• _What to produce_: Please count the lines in these records that contain "Individual" and give only that count.

[Excerpts from a dataset]
=== Begin Enclosure ===

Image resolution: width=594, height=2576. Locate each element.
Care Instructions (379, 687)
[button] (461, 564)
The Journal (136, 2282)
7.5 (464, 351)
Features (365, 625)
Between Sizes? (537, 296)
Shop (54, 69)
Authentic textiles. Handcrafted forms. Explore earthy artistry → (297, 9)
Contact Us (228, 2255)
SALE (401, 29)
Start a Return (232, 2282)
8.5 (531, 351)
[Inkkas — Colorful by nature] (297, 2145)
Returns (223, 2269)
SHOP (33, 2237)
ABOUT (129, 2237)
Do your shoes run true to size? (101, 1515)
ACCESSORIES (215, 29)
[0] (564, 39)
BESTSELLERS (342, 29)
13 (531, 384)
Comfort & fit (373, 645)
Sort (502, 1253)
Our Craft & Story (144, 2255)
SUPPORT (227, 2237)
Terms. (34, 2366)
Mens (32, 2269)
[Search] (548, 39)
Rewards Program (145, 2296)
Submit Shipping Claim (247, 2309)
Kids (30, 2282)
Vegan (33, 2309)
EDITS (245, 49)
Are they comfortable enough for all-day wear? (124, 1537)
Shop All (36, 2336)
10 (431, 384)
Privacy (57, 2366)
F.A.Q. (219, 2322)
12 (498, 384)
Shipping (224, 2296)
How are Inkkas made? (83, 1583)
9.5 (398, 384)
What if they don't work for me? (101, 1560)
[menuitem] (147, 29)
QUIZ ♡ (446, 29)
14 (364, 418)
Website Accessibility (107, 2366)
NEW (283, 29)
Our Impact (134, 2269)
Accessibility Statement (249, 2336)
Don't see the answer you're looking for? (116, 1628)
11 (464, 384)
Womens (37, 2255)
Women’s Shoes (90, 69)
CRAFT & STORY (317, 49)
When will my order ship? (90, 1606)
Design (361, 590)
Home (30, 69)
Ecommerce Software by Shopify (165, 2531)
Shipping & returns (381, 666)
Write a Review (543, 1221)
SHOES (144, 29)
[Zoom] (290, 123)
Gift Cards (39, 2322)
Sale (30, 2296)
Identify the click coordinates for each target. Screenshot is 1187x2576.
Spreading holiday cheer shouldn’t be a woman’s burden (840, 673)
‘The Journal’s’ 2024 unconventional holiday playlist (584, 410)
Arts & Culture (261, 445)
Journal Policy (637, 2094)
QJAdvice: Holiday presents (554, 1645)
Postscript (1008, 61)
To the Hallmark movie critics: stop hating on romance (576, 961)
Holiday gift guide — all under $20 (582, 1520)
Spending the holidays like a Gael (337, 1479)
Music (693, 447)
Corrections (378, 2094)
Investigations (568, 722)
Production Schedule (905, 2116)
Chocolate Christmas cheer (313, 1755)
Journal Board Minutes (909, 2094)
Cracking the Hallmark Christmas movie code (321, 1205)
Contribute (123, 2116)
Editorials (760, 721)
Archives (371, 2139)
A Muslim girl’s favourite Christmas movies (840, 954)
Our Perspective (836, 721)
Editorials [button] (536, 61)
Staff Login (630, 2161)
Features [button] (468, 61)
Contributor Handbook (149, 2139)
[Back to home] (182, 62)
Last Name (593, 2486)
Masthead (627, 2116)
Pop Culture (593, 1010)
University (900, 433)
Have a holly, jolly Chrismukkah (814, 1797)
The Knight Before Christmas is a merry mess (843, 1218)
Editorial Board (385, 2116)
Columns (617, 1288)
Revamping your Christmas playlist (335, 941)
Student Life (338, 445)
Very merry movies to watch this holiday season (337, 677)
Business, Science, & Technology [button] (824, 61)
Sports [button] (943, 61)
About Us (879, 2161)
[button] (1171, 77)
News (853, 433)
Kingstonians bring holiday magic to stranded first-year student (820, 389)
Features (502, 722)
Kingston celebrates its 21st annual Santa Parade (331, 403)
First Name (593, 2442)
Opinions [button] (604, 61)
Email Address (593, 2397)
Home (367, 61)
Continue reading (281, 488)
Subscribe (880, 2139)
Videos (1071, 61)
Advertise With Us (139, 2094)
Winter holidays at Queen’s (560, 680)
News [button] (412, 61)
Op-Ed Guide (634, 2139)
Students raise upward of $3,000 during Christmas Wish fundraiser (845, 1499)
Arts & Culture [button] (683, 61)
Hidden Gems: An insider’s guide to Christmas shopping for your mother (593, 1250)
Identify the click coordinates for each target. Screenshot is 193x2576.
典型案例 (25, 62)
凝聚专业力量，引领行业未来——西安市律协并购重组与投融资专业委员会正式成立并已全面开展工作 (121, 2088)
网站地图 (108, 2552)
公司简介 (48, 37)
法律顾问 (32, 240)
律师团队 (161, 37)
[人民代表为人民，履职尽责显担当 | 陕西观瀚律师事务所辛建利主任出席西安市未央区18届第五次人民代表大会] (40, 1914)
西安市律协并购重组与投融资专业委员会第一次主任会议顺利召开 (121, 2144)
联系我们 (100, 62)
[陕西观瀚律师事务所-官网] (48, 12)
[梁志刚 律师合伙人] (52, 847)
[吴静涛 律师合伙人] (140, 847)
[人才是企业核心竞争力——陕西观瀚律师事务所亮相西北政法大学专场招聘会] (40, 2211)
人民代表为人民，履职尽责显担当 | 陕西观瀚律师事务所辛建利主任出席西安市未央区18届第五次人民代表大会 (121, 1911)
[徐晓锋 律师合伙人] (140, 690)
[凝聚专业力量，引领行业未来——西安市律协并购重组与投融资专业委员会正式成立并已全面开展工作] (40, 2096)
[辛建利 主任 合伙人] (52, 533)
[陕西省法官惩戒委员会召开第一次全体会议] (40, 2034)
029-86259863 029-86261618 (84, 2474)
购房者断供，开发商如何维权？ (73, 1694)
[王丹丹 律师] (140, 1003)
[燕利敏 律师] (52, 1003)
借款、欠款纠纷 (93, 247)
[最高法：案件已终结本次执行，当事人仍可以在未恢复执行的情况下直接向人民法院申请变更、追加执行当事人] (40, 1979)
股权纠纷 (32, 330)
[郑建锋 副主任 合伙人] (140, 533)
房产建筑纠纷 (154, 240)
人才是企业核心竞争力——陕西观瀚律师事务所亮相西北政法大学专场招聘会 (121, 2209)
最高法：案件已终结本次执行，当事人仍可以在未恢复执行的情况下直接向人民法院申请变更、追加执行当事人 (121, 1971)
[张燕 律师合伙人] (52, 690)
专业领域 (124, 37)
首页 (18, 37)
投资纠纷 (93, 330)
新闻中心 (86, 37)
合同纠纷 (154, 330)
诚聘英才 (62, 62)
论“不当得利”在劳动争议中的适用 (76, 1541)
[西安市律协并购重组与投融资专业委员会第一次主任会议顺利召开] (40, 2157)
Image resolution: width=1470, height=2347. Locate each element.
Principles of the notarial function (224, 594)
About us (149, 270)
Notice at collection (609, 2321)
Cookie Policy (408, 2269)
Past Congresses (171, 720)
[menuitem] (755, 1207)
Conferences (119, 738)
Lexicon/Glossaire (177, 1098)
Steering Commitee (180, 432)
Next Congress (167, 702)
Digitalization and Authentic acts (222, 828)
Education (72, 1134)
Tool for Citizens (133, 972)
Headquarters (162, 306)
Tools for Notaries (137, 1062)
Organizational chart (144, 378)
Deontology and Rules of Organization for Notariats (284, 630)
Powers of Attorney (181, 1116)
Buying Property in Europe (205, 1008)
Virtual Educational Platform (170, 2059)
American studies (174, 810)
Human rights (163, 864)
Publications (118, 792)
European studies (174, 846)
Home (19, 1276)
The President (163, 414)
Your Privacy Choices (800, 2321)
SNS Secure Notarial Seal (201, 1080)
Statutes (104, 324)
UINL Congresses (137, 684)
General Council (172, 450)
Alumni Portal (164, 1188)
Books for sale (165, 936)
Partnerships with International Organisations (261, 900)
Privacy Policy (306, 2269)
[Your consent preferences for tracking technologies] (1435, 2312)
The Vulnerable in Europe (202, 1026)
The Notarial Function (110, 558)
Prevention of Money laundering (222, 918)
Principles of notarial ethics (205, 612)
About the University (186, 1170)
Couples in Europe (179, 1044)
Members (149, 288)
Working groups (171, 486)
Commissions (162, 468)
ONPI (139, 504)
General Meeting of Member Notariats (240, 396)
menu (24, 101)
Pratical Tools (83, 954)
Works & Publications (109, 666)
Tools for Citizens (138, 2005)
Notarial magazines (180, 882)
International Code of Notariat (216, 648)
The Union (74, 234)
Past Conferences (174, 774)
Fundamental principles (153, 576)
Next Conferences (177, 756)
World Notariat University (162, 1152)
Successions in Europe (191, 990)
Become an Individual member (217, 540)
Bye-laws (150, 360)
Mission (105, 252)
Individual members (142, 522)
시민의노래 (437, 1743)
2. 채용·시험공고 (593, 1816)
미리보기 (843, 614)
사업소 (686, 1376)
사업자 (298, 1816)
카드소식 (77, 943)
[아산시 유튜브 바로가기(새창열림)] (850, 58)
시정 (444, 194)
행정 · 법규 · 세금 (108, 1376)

=== End Enclosure ===

• _Task output_: 2